Epidemiologist George Luber at the Centers for Disease Control and Prevention says the most obvious risk from a warming world is killer heat. A deadly heat wave that struck Chicago in 1995 made many people aware of how disastrous sustained high temperatures can be.
About 750 people died from the heat in Chicago, "and that was amplified by the European heat wave of 2003, where we had over 70,000 excess deaths attributable to the heat wave," he says.
Today, Luber's job at the CDC is to deal with health issues related to climate change. And heat waves are just part of his portfolio.
Hot air causes more smog, which in turn causes more asthma. Also high on his list are deadly storms, which are likely to become more powerful as the world warms. Infectious diseases can also increase their ranges as the climate changes.

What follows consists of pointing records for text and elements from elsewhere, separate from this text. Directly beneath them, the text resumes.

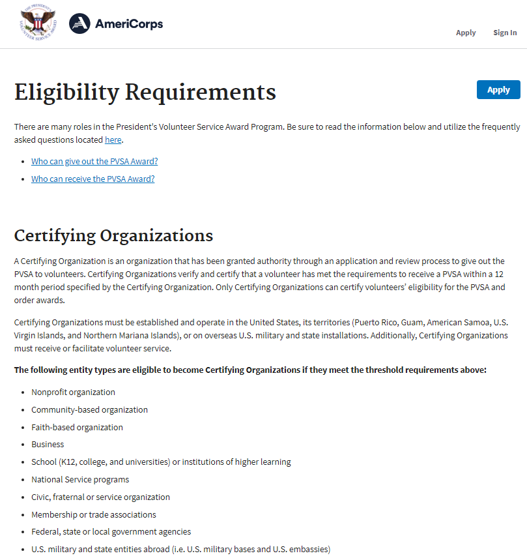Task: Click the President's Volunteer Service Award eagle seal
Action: (x=38, y=24)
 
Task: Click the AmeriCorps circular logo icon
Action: (x=79, y=24)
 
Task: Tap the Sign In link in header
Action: (x=505, y=33)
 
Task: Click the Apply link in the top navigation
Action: (x=466, y=33)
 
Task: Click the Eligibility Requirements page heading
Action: (x=145, y=92)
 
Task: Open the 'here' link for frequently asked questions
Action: (x=113, y=140)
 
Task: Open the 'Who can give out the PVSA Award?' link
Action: (x=94, y=161)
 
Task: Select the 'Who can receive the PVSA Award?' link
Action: (x=93, y=179)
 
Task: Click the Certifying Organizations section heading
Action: (x=113, y=235)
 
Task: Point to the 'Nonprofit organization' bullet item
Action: (x=73, y=392)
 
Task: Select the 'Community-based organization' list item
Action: (x=89, y=410)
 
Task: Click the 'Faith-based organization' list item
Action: (x=77, y=428)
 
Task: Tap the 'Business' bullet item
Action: (x=48, y=445)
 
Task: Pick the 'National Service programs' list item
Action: (x=80, y=480)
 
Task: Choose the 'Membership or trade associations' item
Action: (x=94, y=515)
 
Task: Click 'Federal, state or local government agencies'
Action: (x=111, y=532)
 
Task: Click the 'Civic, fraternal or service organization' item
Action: (x=100, y=497)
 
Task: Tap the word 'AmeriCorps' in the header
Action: (x=129, y=24)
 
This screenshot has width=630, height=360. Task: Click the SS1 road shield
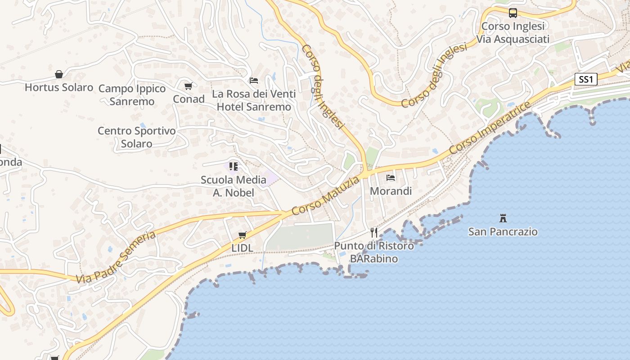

"This is a new topic for public health," Luber says. "This is emerging largely as a result that the scientific evidence around climate change has evolved to the point that public health feels confident engaging the science; that this is a credible threat."
And health officials are messengers with special credibility. They're trusted far more than politicians, journalists, environmental activists and other widely heard voices on this topic. Luber and his colleagues may not wade into the contentious issue about the role that human beings play in warming up the planet, "but when we show the evidence that a changing climate does affect their health, people become very concerned and believe it ought to be addressed."
In the past few years, social scientists have been exploring this issue. Matthew Nisbet, an associate professor in the School of Communication at American University and colleagues have found that people who are indifferent, or even hostile to climate change, are more receptive to the issue when it's talked about as a health issue.
It has far more appeal than when it's framed as an environmental issue — or as a matter of national security.
"Not only does it lead to emotionally engaging responses among a broad cross section of Americans, it also helps to localize the issue for people and to view the issue as more personally relevant," Nisbet says.
It resonates with conservatives and liberals, and even among the broad segment of the public that just doesn't think about climate change.
The so-called disengaged segment of the population, "found the public health frame about climate change the most engaging and the most emotionally compelling," Nisbet says.
He thinks these findings could define common ground, on an issue that has become deeply politicized and polarized. "The idea of protecting people, the innocent especially, from harm, and caring for the innocent, is a value that's widely held across the political spectrum," he says.
But George Marshall, at the Climate Outreach Information Network in Oxford, England, has his doubts. His nonprofit has also been trying to figure out how to build public consensus on the issue.
"The whole issue of climate change is now so intensely politicized and so intensely fought over, if you put a foot wrong in any regards, if you make a claim that can't stand up, it then becomes ammunition in this intense culture battle that we have," Marshall says.
For example, some people have been tempted to draw a connection between this year's big outbreak of West Nile disease and climate change. But the link isn't nearly as direct as, say the link between smoking and lung cancer.
Scientists will tell you that warmer conditions favor West Nile, but it's hard to pin a specific outbreak on changing climate, just as it's hard to blame climate change for any given storm.
And Marshall says worries about disease won't necessarily motivate people to take action against climate change.
"There's a real danger people will just hold their hands over their ears and say, 'I don't want to hear this! I don't want to hear there's going to be more malaria, there's going to be more West Nile virus, or worse ozone or there's going to be more asthma,' or any connection you might be able to make for climate change."
He says people will respond to ideas that help them personally, help their families, and help their communities. And there's clearly a role for talking about health and climate change in that context.
"What we do know, though, if you go a step further and say, 'Hey it's everybody's responsibility to give things up and cut down in the interests of saving the planet,' then you're really in for trouble."
He says, look what happened during the Republican national convention. Presidential hopeful Mitt Romney got a good laugh from the audience when he declared that, "President Obama promised to begin to slow the rise of the oceans and to heal the planet."
Obviously, a deeply environmental message doesn't resonate with a large segment of the American public.